Mais d’où proviennent donc toutes ces armes à feu qui circulent comme des petits pains à l’intérieur du Burkina Faso ? Non pas celles détenues par nos vaillants agents des forces de défense et de sécurité dont la mission principale consiste en la sécurisation des personnes et de leurs biens, ainsi qu’en la préservation de l’intégrité du territoire. Non plus celles appartenant aux personnes attributaires d’une autorisation légale de port d’arme et qui sont bien répertoriées dans les fichiers des services de police. Nous parlons plutôt de celles qui sont détenues de façon illicite.
Et il y en a au moins deux catégories : les armes clandestinement et artisanalement fabriquées en interne et les armes industriellement fabriquées conformément aux normes internationales et qui sont tout autant sophistiquées que celles que portent les professionnels de la guerre. Même si elles sont d’une qualité moindre que les secondes, les armes artisanalement fabriquées sont d’une capacité de nuisance et sont aussi dangereuses que les secondes.
Pour autant, la prolifération et la libre circulation de ces armes au Burkina Faso, au point même que des personnes mal intentionnées puissent s’en procurer, est un drame effroyable. Le grand banditisme prend de l’ampleur et les forces de l’ordre semblent être désormais débordées par la situation. Il ne se passe un jour sans que des citoyens honnêtes se fassent braquer chez eux à domicile, dans les banques où sur les routes interurbaines, par des malfrats opérant à main armée. De façon régulière, il arrive aussi que, dans un débit de boisson, quelqu’un se lève et s’en prenne à son vis-à-vis en tirant sur lui à bout portant. Des cas pareils sont légion, à Ouagadougou notamment.
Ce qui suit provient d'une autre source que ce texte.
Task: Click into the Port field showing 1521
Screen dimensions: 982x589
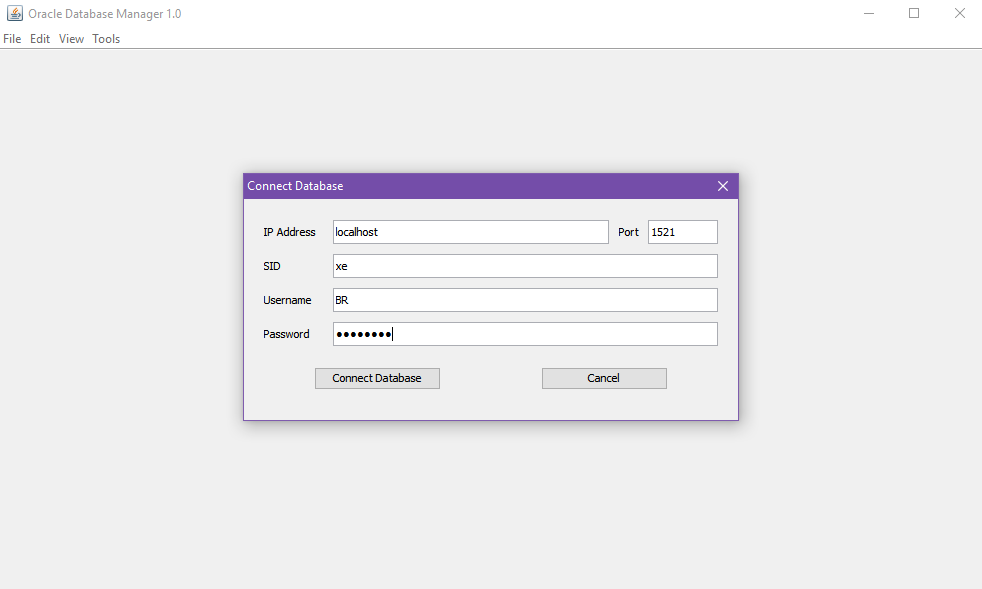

Les bandits armés sont aussi lourdement armés, on dirait même bien plus, vu l’incapacité des forces régulières à en finir avec le phénomène. Qui sait d’ailleurs si après les mutineries de 2011 toutes les armes sorties des casernes ont pu être récupérées. Car à voir l’habileté dont font preuve les braqueurs et autres coupeurs de route, qui sont des fois même habillés en tenue militaire, aussi nombreux qu’il semble, l’on a l’impression d’être les otages d’une armée occulte mais qui ne dit pas son nom. Le Burkinabè n’est plus en sécurité dans son propre pays. Ceux qui ont été témoins ou victimes d’un braquage à main armée savent tous quelle était leur espérance de vie à l’instant où ils étaient dans la situation. Chaque seconde qui arrivait pouvait être, à cet instant, la dernière de leur existence ici bas. Aujourd’hui encore, nombreux sont ceux d’entre eux qui continuent de faire des cauchemars pendant leur sommeil. Que faut-il faire donc ?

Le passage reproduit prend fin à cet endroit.